« Il y a chaque année 18 000 morts directement liés à la prise de médicaments, a indiqué d'emblée le Pr Bernard Begaud au procés du Mediator. Chargé d'une mission visant à l’élaboration d’un système de pharmacosurveillance des prescriptions à la suite de cette affaire et de celle des pilules de nouvelles générations, le pharmacologue a émis plusieurs motifs pour expliquer ce chiffre qui interpelle.
Le Pr Bernard Begaud a tout d'abord expliqué que « si beaucoup de cas sont inévitables, un tiers de ces décès correspondent à des prescriptions qui ne sont pas justifiées ». Le responsable d'une unité Inserm a par ailleurs laissé entendre que les médecins français ne connaissaient pas assez les effets indésirables des médicaments. Et a rappelé que « les alertes sur les effets indésirables d'un médicament proviennent à 85% des hôpitaux et seulement à 15% des médecins libéraux », car « ceux-ci sont mal formés en pharmacologie », a-t-il déploré.
Une étude récente conduite auprès de 255 médecins exerçant à Vancouver, Montréal, Sacramento et Toulouse confirme le constat du Pr Bernard Begaud. Les auteurs de cette publication se sont penchés sur la qualité des informations délivrées par les visiteurs médicaux aux médecins. Elle fait un comparatif entre ces différentes villes.
En ce qui concerne la fréquence à laquelle sont mentionnés les effets secondaires, la France obtient le meilleur pourcentage. Mais cette fréquence n’est que de 61%, contre 39% pour Sacramento et 34% pour les villes canadiennes. Quant aux accidents sévères graves, pour ces villes, ils ne sont mentionnés que dans 5 à 6% des cas. Or, les médecins interrogés se déclarent prêts à prescrire dans 64% des cas. Des chiffres qui amènent les auteurs de l’étude à s'interroger: le patient est-il protégé de façon adéquate ?
Pour tenter d'améliorer le système, l'Organisation Mondiale de la Santé réclame une information plus objective de la part des visiteurs médicaux. D’après la charte de la visite médicale de 2004, les visiteurs médicaux ont en effet pour obligation d’ « assurer la connaissance du médecin », ce qui implique de les informer sur « tous les aspects réglementaires et pharmaco-thérapeutiques relatifs au médicament présenté », notamment « les effets indésirables ». Début avril, la Haute autorité de santé (Has) a mis en ligne la traduction d’un document émanant de l’OMS, intitulé « Comprendre la promotion pharmaceutique et y répondre ».

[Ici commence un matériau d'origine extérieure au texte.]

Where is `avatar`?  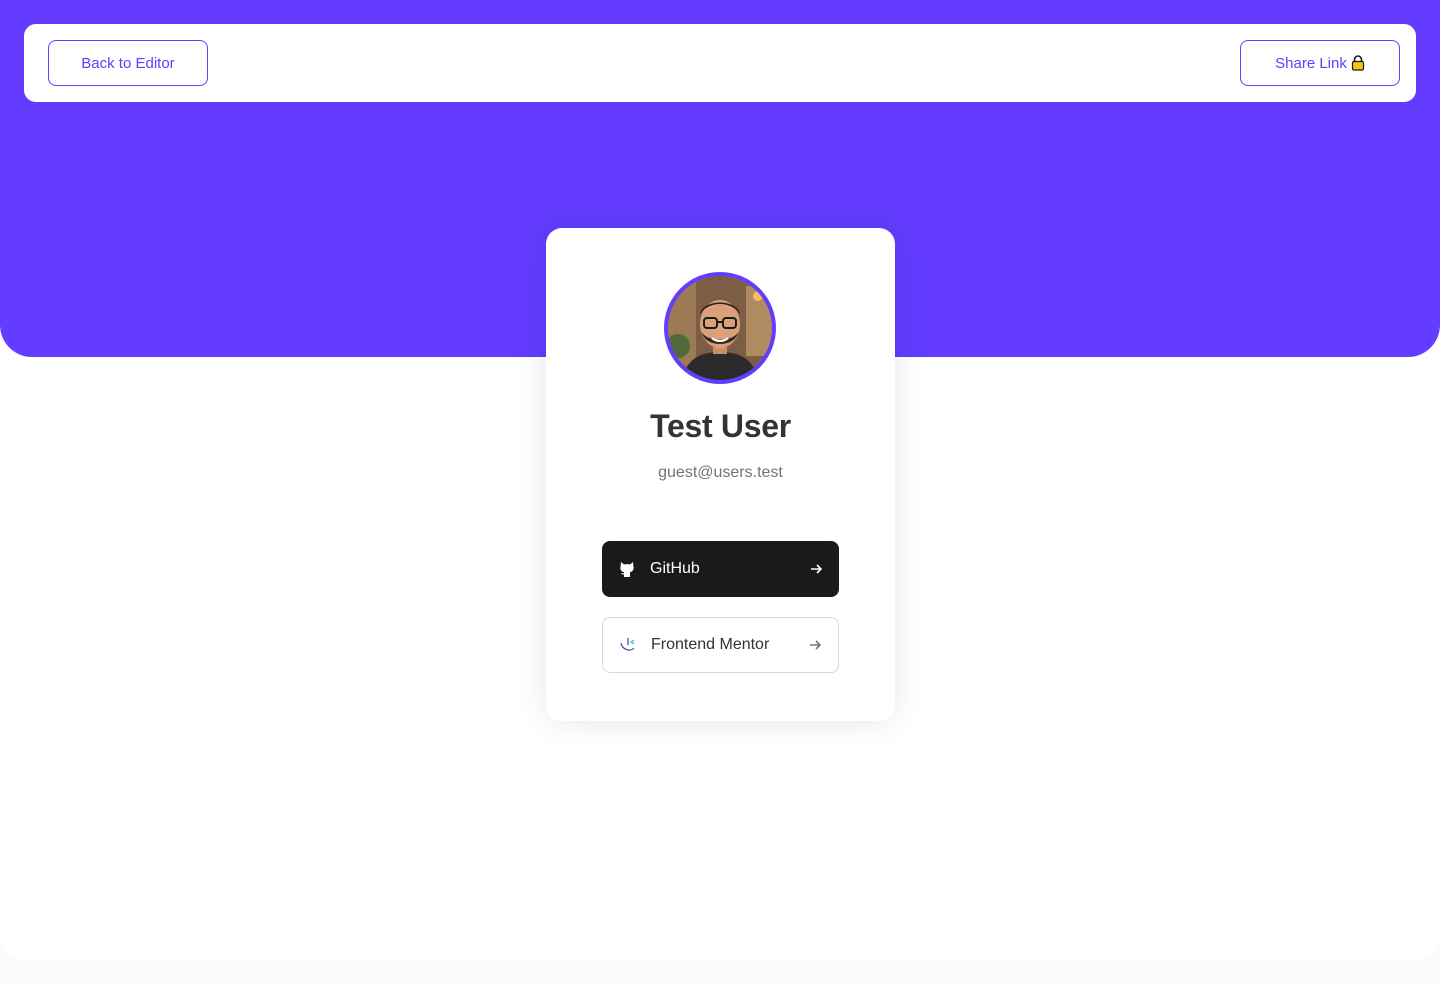 avatar is located at coordinates (720, 328).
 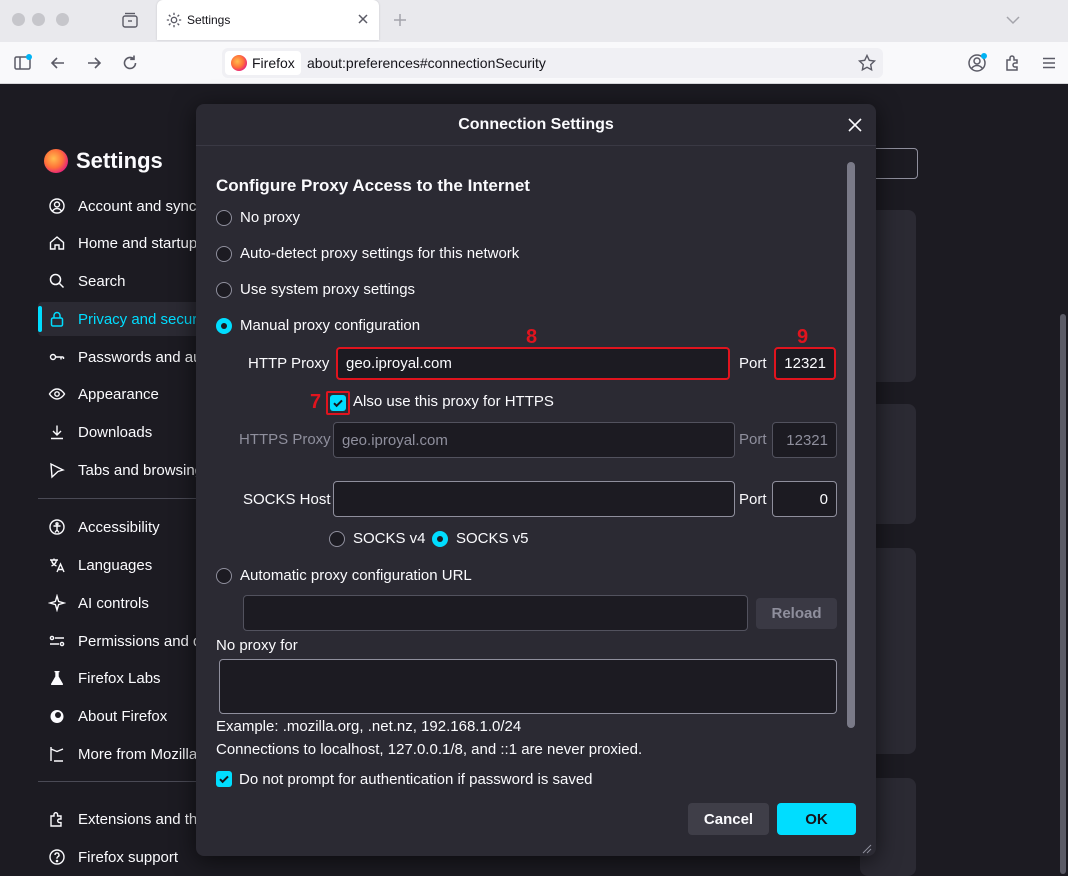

Le document y pointe, notamment, qu’« il y a souvent un manque d'équilibre au niveau de l'information fournie, l'accent étant davantage mis sur les soi-disant bénéfices du produit de l’entreprise que sur les risques potentiels associés à ce médicament. Les délégués médicaux peuvent omettre de mentionner les effets secondaires, les contre-indications et les interactions ».
La modernisation de la visite médicale fait par ailleurs partie de l’un des chantiers de réforme du Comité de déontovigilance du Leem, l’organisation professionnelle qui fédère les entreprises du médicament. Pour Pascal Le Guyader, directeur des affaires industrielles, sociales et de la formation du Leem, les chiffres qui ressortent de l’étude ne sont pas acceptables et « devraient être de 100% ». « Le médecin n’a pas à poser la question, c’est au visiteur médical de donner les effets secondaires ou indésirables », conclut-il.